Besides developments at Plaquemines Port, ongoing “advanced discussions” with a potential developer of a proposed port facility in Jefferson County, Missouri, just south of St. Louis, is bringing container-on-vessel service on the Mississippi River “closer to reality,” said Lamie. The St. Louis region is also in the process of improving its local rail infrastructure with the doubling of capacity on the Merchants Bridge, a major east-west connector across the Mississippi River.
An announcement on the Jefferson County development is “expected by the end of the year,” said Lamie. “With the success we’re currently seeing from the various ongoing discussions, we believe the new container-on-vessel service could be launched as early as 2024.”
Great Lakes Connections
On the Great Lakes, the Port of Duluth, Minnesota, is also bidding to handle international container traffic to the Midwest. In October, Duluth completed infrastructure and security investments at the Clure Public Marine Terminal, enabling the handling of containers by direct water connection.
The terminal, located within a Foreign Trade Zone, “is a full-service multimodal logistics hub for the Upper Midwest, so it’s only natural that we offer the advantages of maritime container handling to complement our land-based network” of highway and rail connections, said Deb DeLuca, executive director of the Duluth Seaway Port Authority. “We’ve been nurturing this potential for a while, and we’re excited to see it coming to fruition.

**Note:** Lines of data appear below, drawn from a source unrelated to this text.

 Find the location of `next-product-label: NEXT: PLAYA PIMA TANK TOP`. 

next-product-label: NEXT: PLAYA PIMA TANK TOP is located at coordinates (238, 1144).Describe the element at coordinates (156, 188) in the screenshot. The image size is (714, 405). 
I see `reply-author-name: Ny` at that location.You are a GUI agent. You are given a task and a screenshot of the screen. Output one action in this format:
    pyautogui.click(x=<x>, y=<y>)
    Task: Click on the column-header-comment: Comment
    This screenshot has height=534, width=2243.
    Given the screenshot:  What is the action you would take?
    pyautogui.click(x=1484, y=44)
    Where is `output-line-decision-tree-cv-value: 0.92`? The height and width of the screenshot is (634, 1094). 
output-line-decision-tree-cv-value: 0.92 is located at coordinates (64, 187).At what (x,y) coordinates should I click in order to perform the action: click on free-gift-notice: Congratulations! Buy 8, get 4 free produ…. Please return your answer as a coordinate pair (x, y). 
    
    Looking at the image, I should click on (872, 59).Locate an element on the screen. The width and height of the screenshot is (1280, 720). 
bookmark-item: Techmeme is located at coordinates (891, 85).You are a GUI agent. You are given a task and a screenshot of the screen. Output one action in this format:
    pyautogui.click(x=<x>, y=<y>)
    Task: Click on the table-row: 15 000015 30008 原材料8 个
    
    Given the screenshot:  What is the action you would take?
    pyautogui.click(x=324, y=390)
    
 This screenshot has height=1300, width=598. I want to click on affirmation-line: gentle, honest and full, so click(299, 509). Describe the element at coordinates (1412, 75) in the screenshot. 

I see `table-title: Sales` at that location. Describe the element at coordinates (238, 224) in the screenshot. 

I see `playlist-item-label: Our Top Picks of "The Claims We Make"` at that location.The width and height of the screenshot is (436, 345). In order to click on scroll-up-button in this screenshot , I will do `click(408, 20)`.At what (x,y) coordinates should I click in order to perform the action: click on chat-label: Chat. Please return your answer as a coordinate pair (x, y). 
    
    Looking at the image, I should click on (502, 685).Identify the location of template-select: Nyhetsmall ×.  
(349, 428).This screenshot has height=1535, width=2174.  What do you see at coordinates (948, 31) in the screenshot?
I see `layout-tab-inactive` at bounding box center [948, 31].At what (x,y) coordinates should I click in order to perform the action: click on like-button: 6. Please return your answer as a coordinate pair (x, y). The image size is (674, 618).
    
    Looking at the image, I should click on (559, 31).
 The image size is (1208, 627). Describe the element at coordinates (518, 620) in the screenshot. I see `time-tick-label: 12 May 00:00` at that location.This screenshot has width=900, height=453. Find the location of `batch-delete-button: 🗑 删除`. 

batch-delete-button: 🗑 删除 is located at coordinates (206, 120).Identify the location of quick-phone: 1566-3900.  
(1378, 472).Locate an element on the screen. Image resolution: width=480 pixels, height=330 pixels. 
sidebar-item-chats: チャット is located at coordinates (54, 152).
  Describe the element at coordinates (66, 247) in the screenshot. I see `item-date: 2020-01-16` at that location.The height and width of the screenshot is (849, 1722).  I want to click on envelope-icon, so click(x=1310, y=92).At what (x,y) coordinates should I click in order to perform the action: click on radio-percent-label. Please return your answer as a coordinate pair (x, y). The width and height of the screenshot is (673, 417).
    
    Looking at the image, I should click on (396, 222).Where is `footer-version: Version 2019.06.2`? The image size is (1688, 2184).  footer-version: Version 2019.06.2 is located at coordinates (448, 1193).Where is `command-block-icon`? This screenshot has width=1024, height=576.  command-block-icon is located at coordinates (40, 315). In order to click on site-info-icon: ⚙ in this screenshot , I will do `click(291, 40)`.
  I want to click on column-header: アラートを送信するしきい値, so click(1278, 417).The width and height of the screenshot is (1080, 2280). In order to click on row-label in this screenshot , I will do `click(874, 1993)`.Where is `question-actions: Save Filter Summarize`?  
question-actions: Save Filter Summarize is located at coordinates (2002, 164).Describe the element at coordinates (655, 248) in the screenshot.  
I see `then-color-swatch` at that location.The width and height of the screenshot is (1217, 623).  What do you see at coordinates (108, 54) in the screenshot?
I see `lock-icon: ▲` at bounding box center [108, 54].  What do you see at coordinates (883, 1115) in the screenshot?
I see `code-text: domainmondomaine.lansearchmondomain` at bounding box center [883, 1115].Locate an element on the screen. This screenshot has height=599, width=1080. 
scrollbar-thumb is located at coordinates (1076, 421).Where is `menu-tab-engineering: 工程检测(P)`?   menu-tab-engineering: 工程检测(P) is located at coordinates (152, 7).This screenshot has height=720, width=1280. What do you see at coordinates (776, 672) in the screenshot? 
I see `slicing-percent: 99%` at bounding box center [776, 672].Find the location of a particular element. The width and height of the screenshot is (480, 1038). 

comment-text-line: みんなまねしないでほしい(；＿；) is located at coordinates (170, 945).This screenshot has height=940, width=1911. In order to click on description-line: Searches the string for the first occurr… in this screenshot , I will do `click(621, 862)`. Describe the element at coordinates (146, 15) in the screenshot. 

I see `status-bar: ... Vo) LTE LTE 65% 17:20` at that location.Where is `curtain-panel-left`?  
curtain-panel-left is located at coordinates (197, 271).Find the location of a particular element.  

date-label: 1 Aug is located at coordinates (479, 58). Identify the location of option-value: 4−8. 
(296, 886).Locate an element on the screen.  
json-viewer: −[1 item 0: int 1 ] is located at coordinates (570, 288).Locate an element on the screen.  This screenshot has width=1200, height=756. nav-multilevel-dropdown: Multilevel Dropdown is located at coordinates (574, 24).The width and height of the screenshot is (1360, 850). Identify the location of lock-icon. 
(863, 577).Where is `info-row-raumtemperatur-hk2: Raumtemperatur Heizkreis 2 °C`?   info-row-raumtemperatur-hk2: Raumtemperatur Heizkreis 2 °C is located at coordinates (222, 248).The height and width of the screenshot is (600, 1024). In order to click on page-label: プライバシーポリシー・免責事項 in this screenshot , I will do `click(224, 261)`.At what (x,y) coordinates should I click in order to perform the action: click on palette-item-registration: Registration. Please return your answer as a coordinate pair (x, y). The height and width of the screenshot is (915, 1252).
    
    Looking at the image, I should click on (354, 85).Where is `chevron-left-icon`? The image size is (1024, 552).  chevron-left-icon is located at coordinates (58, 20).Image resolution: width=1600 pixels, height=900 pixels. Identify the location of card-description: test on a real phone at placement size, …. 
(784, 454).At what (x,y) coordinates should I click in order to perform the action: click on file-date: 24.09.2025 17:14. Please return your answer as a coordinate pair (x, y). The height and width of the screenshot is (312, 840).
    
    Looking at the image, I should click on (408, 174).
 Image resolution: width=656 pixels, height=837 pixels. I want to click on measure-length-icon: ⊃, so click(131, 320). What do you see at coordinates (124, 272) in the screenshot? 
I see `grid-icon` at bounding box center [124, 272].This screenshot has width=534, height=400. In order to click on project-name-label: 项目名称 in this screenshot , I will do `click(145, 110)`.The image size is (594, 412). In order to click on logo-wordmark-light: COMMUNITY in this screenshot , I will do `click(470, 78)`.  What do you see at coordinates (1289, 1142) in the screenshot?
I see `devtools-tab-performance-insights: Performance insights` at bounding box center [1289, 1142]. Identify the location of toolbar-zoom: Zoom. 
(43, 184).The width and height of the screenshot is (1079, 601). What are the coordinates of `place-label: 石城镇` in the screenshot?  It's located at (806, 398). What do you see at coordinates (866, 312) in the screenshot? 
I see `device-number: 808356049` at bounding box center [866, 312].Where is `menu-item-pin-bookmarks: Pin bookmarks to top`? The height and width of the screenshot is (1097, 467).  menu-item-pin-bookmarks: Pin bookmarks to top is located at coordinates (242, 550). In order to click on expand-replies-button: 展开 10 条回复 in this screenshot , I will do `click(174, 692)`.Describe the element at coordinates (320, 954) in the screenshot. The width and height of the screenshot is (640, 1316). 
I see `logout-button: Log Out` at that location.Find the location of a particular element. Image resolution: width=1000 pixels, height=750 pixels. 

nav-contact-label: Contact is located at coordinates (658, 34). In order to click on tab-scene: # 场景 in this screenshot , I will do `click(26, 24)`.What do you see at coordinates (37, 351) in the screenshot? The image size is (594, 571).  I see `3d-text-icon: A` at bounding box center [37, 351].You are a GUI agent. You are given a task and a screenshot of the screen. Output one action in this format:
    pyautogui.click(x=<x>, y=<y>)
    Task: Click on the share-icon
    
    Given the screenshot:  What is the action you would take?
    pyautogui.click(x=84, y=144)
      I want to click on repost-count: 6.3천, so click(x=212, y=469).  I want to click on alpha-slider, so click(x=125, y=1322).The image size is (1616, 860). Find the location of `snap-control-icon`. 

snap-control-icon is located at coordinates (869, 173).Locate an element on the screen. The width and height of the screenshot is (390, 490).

“Considering the significant congestion and delays occurring at some coastal ports,” she added, “we provide a fluid alternative for containers to move inland and bypass those coastal bottlenecks.”
The notion of routing containers to the Midwest by water is not new, noted DeLuca, and has been part of Duluth’s vision for over five decades. “But” she added, “the time is right to bring that vision into a modern focus, and we’re well positioned to do it.”
Although new variants of COVID-19 keep appearing and spreading, and supply-chain uncertainty remains the watchword, the pandemic-fueled supply-chain mess will eventually play out, thanks in no small part to the staying power of the logistics innovations spurred by the crisis. “The silver lining of the pandemic,” said Rickenbacker’s Bryan Schreiber, “is that people are thinking outside the box and looking for different solutions for their supply-chain security and efficiency.”